Put every line of the listing below into a numbered list, omitting the blank lines.

(Collected data)
** START **
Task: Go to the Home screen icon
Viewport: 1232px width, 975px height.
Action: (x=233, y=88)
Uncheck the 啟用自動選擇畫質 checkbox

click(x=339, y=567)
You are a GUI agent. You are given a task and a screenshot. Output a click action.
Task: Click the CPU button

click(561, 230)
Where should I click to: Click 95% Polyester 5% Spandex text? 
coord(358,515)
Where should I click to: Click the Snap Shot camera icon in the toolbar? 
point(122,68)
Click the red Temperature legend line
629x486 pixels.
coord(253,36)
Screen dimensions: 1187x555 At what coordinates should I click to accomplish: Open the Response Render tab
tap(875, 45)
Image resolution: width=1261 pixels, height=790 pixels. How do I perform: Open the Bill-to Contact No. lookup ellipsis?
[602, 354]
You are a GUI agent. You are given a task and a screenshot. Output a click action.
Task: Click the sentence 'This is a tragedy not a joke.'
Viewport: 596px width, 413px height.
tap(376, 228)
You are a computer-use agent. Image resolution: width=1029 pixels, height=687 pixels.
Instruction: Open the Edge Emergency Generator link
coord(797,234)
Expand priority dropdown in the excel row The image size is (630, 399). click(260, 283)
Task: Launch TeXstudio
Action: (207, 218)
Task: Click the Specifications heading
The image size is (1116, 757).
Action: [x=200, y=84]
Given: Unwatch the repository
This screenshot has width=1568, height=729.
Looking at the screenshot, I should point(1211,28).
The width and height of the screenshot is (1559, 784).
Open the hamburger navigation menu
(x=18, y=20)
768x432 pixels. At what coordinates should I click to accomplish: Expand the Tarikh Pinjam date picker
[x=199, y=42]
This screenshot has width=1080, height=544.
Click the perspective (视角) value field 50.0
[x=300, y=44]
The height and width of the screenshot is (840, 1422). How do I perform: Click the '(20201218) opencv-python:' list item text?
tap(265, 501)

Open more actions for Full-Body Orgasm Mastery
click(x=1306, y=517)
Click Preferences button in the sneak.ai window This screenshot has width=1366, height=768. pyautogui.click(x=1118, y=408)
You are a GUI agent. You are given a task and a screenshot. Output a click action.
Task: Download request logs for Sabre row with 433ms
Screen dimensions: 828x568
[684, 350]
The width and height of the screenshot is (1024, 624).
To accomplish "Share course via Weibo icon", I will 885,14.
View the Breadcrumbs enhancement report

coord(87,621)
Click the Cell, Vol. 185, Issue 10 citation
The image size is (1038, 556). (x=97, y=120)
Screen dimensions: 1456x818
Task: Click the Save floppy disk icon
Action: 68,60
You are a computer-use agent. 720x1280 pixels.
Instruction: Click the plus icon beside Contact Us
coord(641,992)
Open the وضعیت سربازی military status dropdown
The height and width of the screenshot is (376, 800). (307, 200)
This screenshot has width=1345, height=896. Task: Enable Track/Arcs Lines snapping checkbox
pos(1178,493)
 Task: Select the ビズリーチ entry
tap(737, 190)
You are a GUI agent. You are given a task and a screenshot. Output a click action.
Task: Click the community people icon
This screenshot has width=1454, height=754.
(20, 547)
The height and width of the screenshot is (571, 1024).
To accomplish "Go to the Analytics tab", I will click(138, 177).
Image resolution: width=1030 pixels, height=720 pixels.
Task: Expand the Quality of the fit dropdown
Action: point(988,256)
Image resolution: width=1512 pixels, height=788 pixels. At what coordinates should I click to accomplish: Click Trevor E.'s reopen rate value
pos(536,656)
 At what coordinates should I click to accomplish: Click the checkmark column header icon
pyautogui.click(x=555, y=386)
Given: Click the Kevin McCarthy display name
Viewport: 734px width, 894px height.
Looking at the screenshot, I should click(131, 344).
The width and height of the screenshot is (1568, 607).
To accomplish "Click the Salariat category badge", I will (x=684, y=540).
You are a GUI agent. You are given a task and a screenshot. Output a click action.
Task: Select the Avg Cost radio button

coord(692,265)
** END **
• [Task solution]:
1. Task: Go to the Home screen icon
2. Viewport: 1232px width, 975px height.
3. Action: (x=233, y=88)
4. Uncheck the 啟用自動選擇畫質 checkbox
5. click(x=339, y=567)
6. You are a GUI agent. You are given a task and a screenshot. Output a click action.
7. Task: Click the CPU button
8. click(561, 230)
9. Where should I click to: Click 95% Polyester 5% Spandex text? 
10. coord(358,515)
11. Where should I click to: Click the Snap Shot camera icon in the toolbar? 
12. point(122,68)
13. Click the red Temperature legend line
14. 629x486 pixels.
15. coord(253,36)
16. Screen dimensions: 1187x555 At what coordinates should I click to accomplish: Open the Response Render tab
17. tap(875, 45)
18. Image resolution: width=1261 pixels, height=790 pixels. How do I perform: Open the Bill-to Contact No. lookup ellipsis?
19. [602, 354]
20. You are a GUI agent. You are given a task and a screenshot. Output a click action.
21. Task: Click the sentence 'This is a tragedy not a joke.'
22. Viewport: 596px width, 413px height.
23. tap(376, 228)
24. You are a computer-use agent. Image resolution: width=1029 pixels, height=687 pixels.
25. Instruction: Open the Edge Emergency Generator link
26. coord(797,234)
27. Expand priority dropdown in the excel row The image size is (630, 399). click(260, 283)
28. Task: Launch TeXstudio
29. Action: (207, 218)
30. Task: Click the Specifications heading
31. The image size is (1116, 757).
32. Action: [x=200, y=84]
33. Given: Unwatch the repository
34. This screenshot has width=1568, height=729.
35. Looking at the screenshot, I should point(1211,28).
36. The width and height of the screenshot is (1559, 784).
37. Open the hamburger navigation menu
38. (x=18, y=20)
39. 768x432 pixels. At what coordinates should I click to accomplish: Expand the Tarikh Pinjam date picker
40. [x=199, y=42]
41. This screenshot has width=1080, height=544.
42. Click the perspective (视角) value field 50.0
43. [x=300, y=44]
44. The height and width of the screenshot is (840, 1422). How do I perform: Click the '(20201218) opencv-python:' list item text?
45. tap(265, 501)
46. Open more actions for Full-Body Orgasm Mastery
47. click(x=1306, y=517)
48. Click Preferences button in the sneak.ai window This screenshot has width=1366, height=768. pyautogui.click(x=1118, y=408)
49. You are a GUI agent. You are given a task and a screenshot. Output a click action.
50. Task: Download request logs for Sabre row with 433ms
51. Screen dimensions: 828x568
52. [684, 350]
53. The width and height of the screenshot is (1024, 624).
54. To accomplish "Share course via Weibo icon", I will 885,14.
55. View the Breadcrumbs enhancement report
56. coord(87,621)
57. Click the Cell, Vol. 185, Issue 10 citation
58. The image size is (1038, 556). (x=97, y=120)
59. Screen dimensions: 1456x818
60. Task: Click the Save floppy disk icon
61. Action: 68,60
62. You are a computer-use agent. 720x1280 pixels.
63. Instruction: Click the plus icon beside Contact Us
64. coord(641,992)
65. Open the وضعیت سربازی military status dropdown
66. The height and width of the screenshot is (376, 800). (307, 200)
67. This screenshot has width=1345, height=896. Task: Enable Track/Arcs Lines snapping checkbox
68. pos(1178,493)
69.  Task: Select the ビズリーチ entry
70. tap(737, 190)
71. You are a GUI agent. You are given a task and a screenshot. Output a click action.
72. Task: Click the community people icon
73. This screenshot has width=1454, height=754.
74. (20, 547)
75. The height and width of the screenshot is (571, 1024).
76. To accomplish "Go to the Analytics tab", I will click(138, 177).
77. Image resolution: width=1030 pixels, height=720 pixels.
78. Task: Expand the Quality of the fit dropdown
79. Action: point(988,256)
80. Image resolution: width=1512 pixels, height=788 pixels. At what coordinates should I click to accomplish: Click Trevor E.'s reopen rate value
81. pos(536,656)
82.  At what coordinates should I click to accomplish: Click the checkmark column header icon
83. pyautogui.click(x=555, y=386)
84. Given: Click the Kevin McCarthy display name
85. Viewport: 734px width, 894px height.
86. Looking at the screenshot, I should click(131, 344).
87. The width and height of the screenshot is (1568, 607).
88. To accomplish "Click the Salariat category badge", I will (x=684, y=540).
89. You are a GUI agent. You are given a task and a screenshot. Output a click action.
90. Task: Select the Avg Cost radio button
91. coord(692,265)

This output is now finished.